Foreign direct investment into the UK is down by 90 percent. London should agree to status quo transition from March 2019. First results from BDI Task Force Brexit – duty and quota free trade as minimum requirement.

The Federation of German Industries, the BDI, has called on the UK government to seize the opportunity to make progress in the Brexit negotiations at next week’s European Council meeting. “Our companies need reliable parameters. This meeting presents a chance to work against the uncertainty felt by companies on both sides of the Channel,” said BDI Director General Joachim Lang.
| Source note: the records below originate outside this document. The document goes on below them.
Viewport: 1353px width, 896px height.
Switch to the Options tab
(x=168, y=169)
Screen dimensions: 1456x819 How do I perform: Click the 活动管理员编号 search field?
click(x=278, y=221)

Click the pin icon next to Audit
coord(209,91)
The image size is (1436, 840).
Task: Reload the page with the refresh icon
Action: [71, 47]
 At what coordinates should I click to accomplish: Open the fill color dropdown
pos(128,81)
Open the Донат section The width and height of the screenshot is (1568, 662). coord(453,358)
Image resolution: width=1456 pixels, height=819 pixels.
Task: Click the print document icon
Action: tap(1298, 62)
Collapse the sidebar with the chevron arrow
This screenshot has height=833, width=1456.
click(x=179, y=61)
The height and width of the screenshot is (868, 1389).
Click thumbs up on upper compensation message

“Brexit is casting its shadow,” warned Lang. Last year the United Kingdom slipped down two places and now only ranks fifth among Germany’s key trading partners. Foreign direct investment flows into the United Kingdom were down by 90 percent over the previous year according to the United Nations Conference on Trade and Development, UNCTAD. “This is an alarm bell that London cannot ignore,” said the BDI Director General. The UK government is meanwhile forecasting GDP growth of only 1.4 percent for this year, the weakest value in the whole EU.

The UK should agree to a status quo transition phase as of 29 March next year. “We call on the EU and the UK government to make this fundamental decision at the upcoming European Council meeting. Otherwise, some companies will have no choice but to launch their contingency plans – for a worst-case scenario that nobody wants and that will harm everyone,” underlined Lang.

Due to the faltering progress achieved in the negotiations so far, companies are having to prepare for the possibility of a hard Brexit. The BDI’s Task Force Brexit has been analysing the problems associated with the UK’s departure from the EU over the past nine months and has presented potential solutions in the areas of trade, market access, transport, tax and financial services.

“For German companies, duty and quota free trade is the minimum requirement, ideally in the framework of a customs union,” said Lang. If the negotiations lead to a free trade agreement, the task force believes it should be based on three tenets: The agreement must rule out duties and quotas without exception, clearly regulate subsidies and provide for regulatory cooperation.